Hello, dear reader. How have you been? Well, I hope.
This past week has been difficult. On Wednesday when I was trying to be genuinely upbeat while helping someone on the phone I was told that I didn’t “have to use that tone of voice.” When I responded that this was just how my voice sounded, I was told, “You don’t have to speak to me in that high-pitched, 18-year-old tone of voice.” Do I need to say here that the caller sounded like they were probably a man, or did you just infer that your own?
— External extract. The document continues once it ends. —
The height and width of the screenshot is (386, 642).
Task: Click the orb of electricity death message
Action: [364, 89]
Later that same day someone higher up the work food chain that I overheard me explaining foreclosure mediation to some particularly difficult clients. She interrupted my basic definition by saying to the clients, “Hi. I am an actual counselor here. I heard you talking about mediation and I didn’t want you to get any wr— …I wanted to make sure that all the information you got was correct.” Later that same day she called me over to her desk so that she could reassure me that I hadn’t done anything wrong.
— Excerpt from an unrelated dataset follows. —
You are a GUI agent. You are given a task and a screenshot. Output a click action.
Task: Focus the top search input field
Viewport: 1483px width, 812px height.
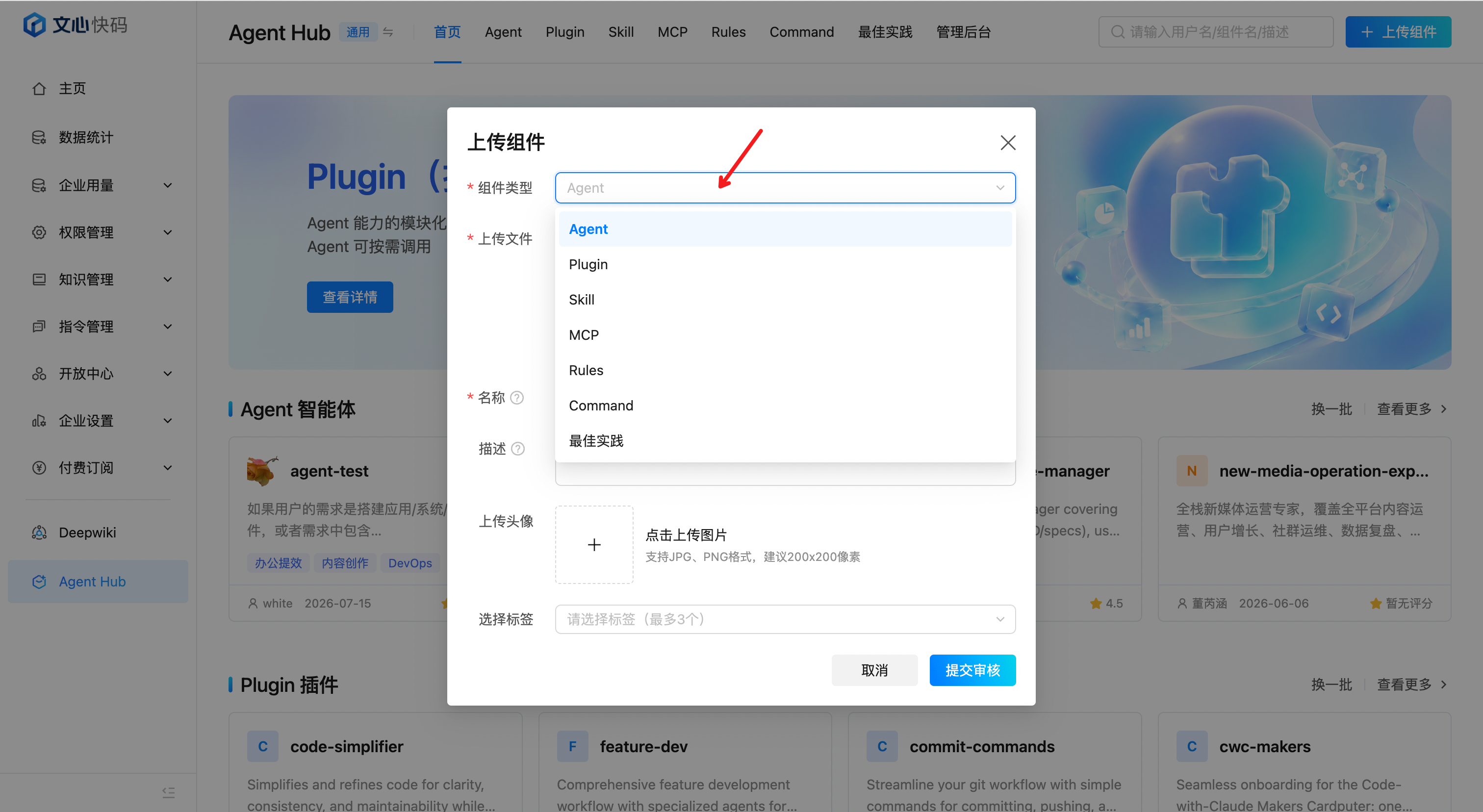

The very next day I spent an hour and ten minutes listening to the condescending ramblings of a program director who shouted at me every time I did not answer a question the way she wanted.
All of this got me thinking again about the paths I choose. I choose the difficult paths. They are certainly not the only difficult ways to go, nor are they even the most difficult (if such a thing can be quantified). But, they are indeed difficult.
I married a person who was diagnosed with Asperger’s. He’s “high-functioning,” meaning that he can hide it most of the time from most of the world. I know that he loves me, but I also know that he loves things, and that a slight majority of the time I feel that he loves his things and himself more deeply and more loyally than he could love me.
I chose service-oriented, buffer jobs, in which my role is to act as a buffer between the clientele and the organization that employs me. It requires a disposition of patience, flexibility, and clear delineation of boundaries that does not come naturally to me.
I moved to a new place. I’ve given up potential community membership here three times. I’m in the process of giving up a fourth because none of them were right.
These choices feel like choices. The vast majority of the time they feel right. My responses feel like they are a choice I have to make. And the way people act towards me: those are choices too. I don’t get to forget who people think I am: some girl who shouldn’t be in any position of any power; some young, Asian woman who couldn’t possibly know anything about state or federal law, or disability rights or scholarship; a set of ears and a smile existing to make the listener feel important. I give out gifts of my time and energy all day, and I give them out knowing that they are the most precious things I have.
The life I’m trying to lead is exceptional. So I take jobs that feel foreign and give me opportunities to strengthen my weaknesses. I listen to my instincts and follow where they lead. And, on nights like tonight, where I feel tired and as if parts of me are being eaten away, I lean into that sensation and start to feel lighter and freer already.